A presidente do Cpers-Sindicato, Helenir Schurer, declarou que o governo só se preocupa com a falta de professores quando a categoria entra em greve. Ela denunciou que a mudança dos contratos emergenciais, que passaram a ser por dez meses (de fevereiro a dezembro), dificulta as contratações de professores. “Virou um trabalho extremamente precarizado, quase semiescravidão. Quem vai querer assinar um contrato de trabalho em que endossa também a demissão? Hoje, é possível ganhar o dobro fazendo faxina”, lamentou.

A diretora do sindicato defendeu a realização imediata de concurso público para que “os professores contratados emergencialmente tenham a oportunidade de entrar pela porta da frente e sair do trabalho precarizado” e disse que o Cpers desaconselha a adesão ao novo modelo proposto pelo governo.

Diante da denúncia do coordenador do Comitê Estadual de Professores Contratados, Fábio André Pereira, de que algumas Coordenadorias de Educação exigem a mudança de contrato para a ampliação da carga horária, Helenir cobrou alteração de comportamento do governo sob pena de caracterização de “assédio moral grave”. O diretor de Recursos Humanos da Seduc negou que a prática seja uma orientação da gestão.

Corte de gastos
A presidente da Comissão de Educação, Sofia Cavedon (PT), considera que a realização de concurso público deve ser a “base da solução para evitar a conturbação que marca todo o início de ano letivo no Rio Grande do Sul”. “A retirada de direitos, como a licença-prêmio e a possibilidade de contagem de tempo de serviço em outras atividades para fins de aposentadoria, é um mau começo de governo. Isso dificulta uma solução e cria um ambiente na contramão da valorização dos professores e da educação”, ressaltou.
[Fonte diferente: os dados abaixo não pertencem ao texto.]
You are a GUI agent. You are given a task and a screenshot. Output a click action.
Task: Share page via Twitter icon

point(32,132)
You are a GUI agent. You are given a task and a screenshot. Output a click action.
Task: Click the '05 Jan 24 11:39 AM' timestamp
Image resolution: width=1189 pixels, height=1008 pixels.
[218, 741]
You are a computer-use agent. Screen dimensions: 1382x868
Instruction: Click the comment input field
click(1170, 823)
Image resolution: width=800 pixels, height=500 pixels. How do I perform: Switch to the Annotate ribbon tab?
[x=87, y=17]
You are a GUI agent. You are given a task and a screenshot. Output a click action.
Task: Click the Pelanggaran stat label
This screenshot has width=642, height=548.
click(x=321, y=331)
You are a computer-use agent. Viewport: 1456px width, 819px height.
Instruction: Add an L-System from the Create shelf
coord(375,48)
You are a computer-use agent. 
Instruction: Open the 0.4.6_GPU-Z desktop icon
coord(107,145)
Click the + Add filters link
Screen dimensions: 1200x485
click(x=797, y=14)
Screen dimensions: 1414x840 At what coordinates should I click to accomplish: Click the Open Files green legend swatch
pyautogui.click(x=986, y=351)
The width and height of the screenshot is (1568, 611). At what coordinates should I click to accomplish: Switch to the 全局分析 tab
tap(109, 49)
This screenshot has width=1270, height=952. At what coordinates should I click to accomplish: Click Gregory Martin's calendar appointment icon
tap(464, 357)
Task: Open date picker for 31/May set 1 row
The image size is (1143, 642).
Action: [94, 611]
A deputada Luciana Genro (PSOL) criticou o discurso de enxugamento do Estado, difundido pelo governo. “O Estado vem cortando gastos e direitos dos trabalhadores, sob a alegação de deve focar na saúde, educação e segurança. Se fosse assim, hoje não estaríamos aqui discutindo falta de professores, mas concurso público para o magistério, médicos e policiais”, apontou.

Já o deputado Sebastião Melo (MDB) disse que a equação apresentada pelo representante do governo – redução de matrículas na rede e fechamento de escolas tendo como resultado final a falta de professores em sala de aula- é difícil de entender.

A audiência pública contou com a presença de lideranças políticas, professores e servidores de escolas de diversos municípios gaúchos.